## Start

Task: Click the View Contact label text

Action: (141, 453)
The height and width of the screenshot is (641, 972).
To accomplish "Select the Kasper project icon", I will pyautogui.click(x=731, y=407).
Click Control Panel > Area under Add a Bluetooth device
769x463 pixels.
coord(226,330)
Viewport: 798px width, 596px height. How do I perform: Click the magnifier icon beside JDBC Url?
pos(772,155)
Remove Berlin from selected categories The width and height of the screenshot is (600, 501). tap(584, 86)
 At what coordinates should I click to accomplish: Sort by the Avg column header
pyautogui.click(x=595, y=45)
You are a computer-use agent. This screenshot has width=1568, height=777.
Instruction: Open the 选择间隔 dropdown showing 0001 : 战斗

## End

» **WHAT IS NEEDED**
Pick out every line in the records above that contains the string "width", and copy each one. Case counts, so a line matches only if its letters have the same capitals and lowercase as "width".

» **SOLUTION TO THIS PROBLEM**
The height and width of the screenshot is (641, 972).
Viewport: 798px width, 596px height. How do I perform: Click the magnifier icon beside JDBC Url?
Remove Berlin from selected categories The width and height of the screenshot is (600, 501). tap(584, 86)
You are a computer-use agent. This screenshot has width=1568, height=777.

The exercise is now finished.